2. Each phantom share is the economic equivalent of one share of MFA Financial, Inc. ("MFA") common stock. Each phantom share was settled in one share of MFA common stock.
3. The reported disposition represents the surrender of shares to satisfy FICA tax obligations arising from the vesting of phantom shares and federal, state and local income tax obligations arising therefrom.
4. Each phantom share represents the right to receive one share of MFA Financial, Inc. common stock.
5. These phantom shares are scheduled to vest, subject to forfeiture, on December 31, 2016, and thereafter will be settled in an equivalent number of shares of MFA common stock within 15 days following the vesting date.
6. These phantom shares are performance-based equity awards. The number of phantom shares reported represents the target number of phantom shares granted. The number of underlying shares of MFA common stock that the recipient becomes entitled to receive at the time of vesting will generally range from 0% to 200% of the target number of phantom shares granted, subject to the achievement of a pre-established performance metric. The vesting of these phantom shares will generally occur on December 31, 2016, based on MFA's total stockholder return for the three years then ended. The number of phantom shares to vest will be adjusted to reflect the value of any dividends paid on MFA's common stock during the vesting period in respect of the number of phantom shares that ultimately vest. The phantom shares will be settled in an equivalent number of shares of MFA common stock within 30 days following the vesting date.
7. These phantom shares vested on January 24, 2014 (i.e., the date of grant), and will be settled in an equivalent number of shares of MFA common stock within 30 days following the earlier of (i) January 24, 2017 and (ii) a change in control of MFA; provided, however, that a portion of such phantom shares may be settled at an earlier date for the purpose of surrendering shares to satisfy FICA and other tax obligations resulting from the vesting of such phantom shares.
8. Reflects partial settlement of vested phantom shares granted on January 24, 2014, for purpose of surrendering shares to satisfy FICA and other tax obligations (see note 7 above).
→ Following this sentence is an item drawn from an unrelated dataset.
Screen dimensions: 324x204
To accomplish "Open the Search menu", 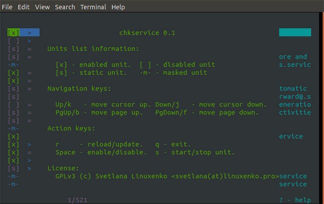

Each phantom share is the economic equivalent of one share of MFA common stock. Each phantom share was settled in one share of MFA common stock.
Remarks:
/s/ William S. Gorin 01/24/2014
** Signature of Reporting Person Date

Reminder: Report on a separate line for each class of securities beneficially owned directly or indirectly.

* If the form is filed by more than one reporting person, see Instruction 4 (b)(v).

** Intentional misstatements or omissions of facts constitute Federal Criminal Violations See 18 U.S.C. 1001 and 15 U.S.C. 78ff(a).

Note: File three copies of this Form, one of which must be manually signed. If space is insufficient, see Instruction 6 for procedure.